Source data
---+---

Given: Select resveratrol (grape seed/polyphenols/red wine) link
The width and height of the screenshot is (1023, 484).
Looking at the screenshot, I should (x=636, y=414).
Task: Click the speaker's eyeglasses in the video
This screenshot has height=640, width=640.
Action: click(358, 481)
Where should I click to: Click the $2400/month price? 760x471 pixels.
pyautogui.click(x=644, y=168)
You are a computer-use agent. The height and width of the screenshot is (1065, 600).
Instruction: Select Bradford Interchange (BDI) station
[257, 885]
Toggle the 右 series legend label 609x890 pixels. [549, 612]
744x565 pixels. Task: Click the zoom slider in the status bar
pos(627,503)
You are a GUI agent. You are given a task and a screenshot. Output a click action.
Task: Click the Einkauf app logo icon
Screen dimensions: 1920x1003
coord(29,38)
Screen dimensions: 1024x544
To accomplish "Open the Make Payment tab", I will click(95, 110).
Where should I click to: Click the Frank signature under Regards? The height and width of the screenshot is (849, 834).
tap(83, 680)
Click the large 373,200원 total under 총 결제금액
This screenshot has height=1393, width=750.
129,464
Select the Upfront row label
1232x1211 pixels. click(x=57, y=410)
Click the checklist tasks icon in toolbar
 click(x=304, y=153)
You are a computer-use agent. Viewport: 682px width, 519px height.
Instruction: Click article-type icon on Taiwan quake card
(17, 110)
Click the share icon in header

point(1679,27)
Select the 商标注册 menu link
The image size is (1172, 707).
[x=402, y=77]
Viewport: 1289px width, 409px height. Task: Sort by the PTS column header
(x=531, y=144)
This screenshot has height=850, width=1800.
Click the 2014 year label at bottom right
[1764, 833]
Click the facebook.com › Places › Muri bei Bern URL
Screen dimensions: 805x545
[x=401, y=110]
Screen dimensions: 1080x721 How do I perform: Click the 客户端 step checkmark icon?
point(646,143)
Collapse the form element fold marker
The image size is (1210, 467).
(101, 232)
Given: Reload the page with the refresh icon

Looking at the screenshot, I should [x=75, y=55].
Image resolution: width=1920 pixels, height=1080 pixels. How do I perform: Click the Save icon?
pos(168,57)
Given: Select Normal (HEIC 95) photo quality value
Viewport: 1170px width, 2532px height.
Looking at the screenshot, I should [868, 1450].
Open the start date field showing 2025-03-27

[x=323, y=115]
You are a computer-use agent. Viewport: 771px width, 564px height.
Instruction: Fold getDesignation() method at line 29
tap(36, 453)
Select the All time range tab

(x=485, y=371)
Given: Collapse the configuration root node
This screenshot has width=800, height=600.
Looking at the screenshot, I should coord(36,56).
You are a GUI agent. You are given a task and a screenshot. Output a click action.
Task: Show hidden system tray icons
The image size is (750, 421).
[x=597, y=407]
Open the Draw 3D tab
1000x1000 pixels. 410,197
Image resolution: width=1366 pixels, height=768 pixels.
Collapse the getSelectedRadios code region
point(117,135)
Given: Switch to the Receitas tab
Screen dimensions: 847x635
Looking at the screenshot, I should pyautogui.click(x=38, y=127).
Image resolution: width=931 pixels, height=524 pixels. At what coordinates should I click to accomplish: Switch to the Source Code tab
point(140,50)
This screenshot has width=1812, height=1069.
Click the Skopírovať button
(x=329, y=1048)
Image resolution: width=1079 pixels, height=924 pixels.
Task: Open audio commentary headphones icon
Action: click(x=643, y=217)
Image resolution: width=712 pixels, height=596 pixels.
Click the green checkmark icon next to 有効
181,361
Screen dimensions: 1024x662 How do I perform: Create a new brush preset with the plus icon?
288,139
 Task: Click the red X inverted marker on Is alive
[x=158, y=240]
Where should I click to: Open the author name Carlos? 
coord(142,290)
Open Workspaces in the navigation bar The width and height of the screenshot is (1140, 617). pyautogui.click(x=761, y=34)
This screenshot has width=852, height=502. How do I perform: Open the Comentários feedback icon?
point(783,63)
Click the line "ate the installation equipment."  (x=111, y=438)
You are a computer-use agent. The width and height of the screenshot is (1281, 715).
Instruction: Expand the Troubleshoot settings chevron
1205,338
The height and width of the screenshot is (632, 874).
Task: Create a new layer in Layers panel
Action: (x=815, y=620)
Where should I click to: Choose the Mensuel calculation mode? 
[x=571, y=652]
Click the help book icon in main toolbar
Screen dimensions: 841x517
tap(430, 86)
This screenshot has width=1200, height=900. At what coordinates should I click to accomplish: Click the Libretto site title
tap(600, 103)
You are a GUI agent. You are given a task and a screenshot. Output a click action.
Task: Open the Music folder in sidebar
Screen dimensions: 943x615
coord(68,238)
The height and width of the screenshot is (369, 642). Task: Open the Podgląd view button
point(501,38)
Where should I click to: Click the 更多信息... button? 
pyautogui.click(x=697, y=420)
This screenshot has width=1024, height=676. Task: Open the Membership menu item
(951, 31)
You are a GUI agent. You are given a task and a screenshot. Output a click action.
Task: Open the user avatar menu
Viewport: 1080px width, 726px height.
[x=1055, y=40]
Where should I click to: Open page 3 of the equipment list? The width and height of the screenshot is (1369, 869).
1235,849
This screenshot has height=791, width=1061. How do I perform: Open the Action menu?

---+---

Set exercise: Pull out the lines of the records word for word, starting at the first line and ending at the line that contains "pos(627,503)".

Response to this task:
Given: Select resveratrol (grape seed/polyphenols/red wine) link
The width and height of the screenshot is (1023, 484).
Looking at the screenshot, I should (x=636, y=414).
Task: Click the speaker's eyeglasses in the video
This screenshot has height=640, width=640.
Action: click(358, 481)
Where should I click to: Click the $2400/month price? 760x471 pixels.
pyautogui.click(x=644, y=168)
You are a computer-use agent. The height and width of the screenshot is (1065, 600).
Instruction: Select Bradford Interchange (BDI) station
[257, 885]
Toggle the 右 series legend label 609x890 pixels. [549, 612]
744x565 pixels. Task: Click the zoom slider in the status bar
pos(627,503)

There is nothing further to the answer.